Transformasi digital di sektor logistik nasional semakin menunjukkan kepentingan yang nyata. Pemerintah Indonesia melalui Kementerian Perhubungan menargetkan seluruh pelabuhan di Indonesia, termasuk Terminal Untuk Kepentingan Sendiri (TUKS) dan Terminal Khusus (TERSUS), agar sudah sepenuhnya terdigitalisasi paling lambat pada 2025. Digitalisasi ini tidak hanya mencakup pengawasan aktivitas fisik, tetapi juga mencakup pengelolaan data, perizinan, serta integrasi sistem operasional. Hal ini menjadi bagian penting dari strategi nasional untuk menurunkan biaya logistik dan meningkatkan daya saing Indonesia di kancah perdagangan global.
Salah satu langkah konkret yang tengah diimplementasikan adalah pemasangan sistem pemantauan berbasis teknologi tinggi, yaitu CCTV dan AIS Receiver (Automatic Identification System). Teknologi tersebut berfungsi untuk merekam dan melaporkan aktivitas kapal dan bongkar muat secara real time, baik dalam kondisi siang maupun malam. Data dari perangkat ini akan langsung terhubung ke pusat pengawasan milik Direktorat Jenderal Perhubungan Laut melalui platform I-Motion. Sistem tersebut dapat membantu pemerintah memantau pergerakan kapal dan aktivitas terminal tanpa harus mengandalkan pengawasan manual yang selama ini menjadi titik rawan kelalaian.
Perangkat CCTV yang dipasang memiliki spesifikasi teknis khusus, di antaranya tahan terhadap cuaca ekstrem, memiliki resolusi tinggi dengan zoom optik minimal 20x, dan mampu menyimpan data video selama 365 hari.

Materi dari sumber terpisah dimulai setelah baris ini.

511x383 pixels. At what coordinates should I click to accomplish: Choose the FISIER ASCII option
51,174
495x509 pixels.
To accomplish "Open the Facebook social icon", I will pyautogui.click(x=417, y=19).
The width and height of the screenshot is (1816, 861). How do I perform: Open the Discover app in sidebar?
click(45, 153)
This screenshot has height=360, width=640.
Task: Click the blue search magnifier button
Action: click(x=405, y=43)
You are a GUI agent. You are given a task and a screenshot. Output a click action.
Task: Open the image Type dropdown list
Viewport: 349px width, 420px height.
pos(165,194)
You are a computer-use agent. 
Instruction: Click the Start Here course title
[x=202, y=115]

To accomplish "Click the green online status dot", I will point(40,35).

Sementara itu, AIS Receiver harus kompatibel dengan kanal komunikasi laut dan mampu mengintegrasikan data posisi kapal dengan peta elektronik (ENC) dari Pushidrosal. Peraturan ini secara resmi tertuang dalam Surat Edaran Dirjen Perhubungan Laut Nomor SE-DJPL 48 Tahun 2024. Direktur Kenavigasian Ditjen Hubla, Hengki Angkasawan, menjelaskan bahwa perangkat ini “akan menjadi tulang punggung dalam pengawasan pelayaran dan juga sebagai data dukung perizinan dan sertifikasi terminal secara transparan dan akurat.”
Tidak hanya pelabuhan yang bergerak menuju digitalisasi penuh, depo kontainer yang menjadi simpul pendukung logistik juga tengah bertransformasi. Salah satu terobosan penting adalah pengimplementasian platform digital bernama NLE Connect yang kini telah digunakan oleh lebih dari 60% anggota Asosiasi Depo Kontainer Indonesia (ASDEKI). Melalui sistem ini, pemilik barang, ekspeditur, dan operator depo dapat memantau ketersediaan kontainer, melakukan reservasi online, memproses dokumen, dan melacak status kontainer secara real time yang dapat membantu dalam mengurangi antrian fisik, mempercepat arus pengiriman, dan menurunkan risiko administratif.
Pemerintah melalui Direktorat Jenderal Perhubungan Laut menekankan bahwa semua pelabuhan dan terminal wajib menyesuaikan dengan ketentuan digitalisasi jika ingin mendapatkan atau memperpanjang izin operasionalnya. Hal ini juga berlaku bagi depo kontainer yang akan menjadi bagian dari ekosistem logistik nasional. Dengan digitalisasi yang menyeluruh, rantai pasok diharapkan dapat lebih efisien, biaya logistik menurun, dan waktu pengiriman bisa dipangkas secara signifikan.
Menuju tahun 2025, seluruh transformasi tersebut diproyeksikan akan memberikan dampak signifikan terhadap struktur logistik Indonesia. Tidak hanya pada sektor pelabuhan, tetapi juga dapat berdampak pada transportasi darat, gudang, dan industri pengapalan. Dengan sistem pengawasan terintegrasi, data yang transparan, serta proses operasional yang otomatis, Indonesia berpotensi menjadi salah satu pusat logistik maritim terbesar di kawasan Asia Tenggara.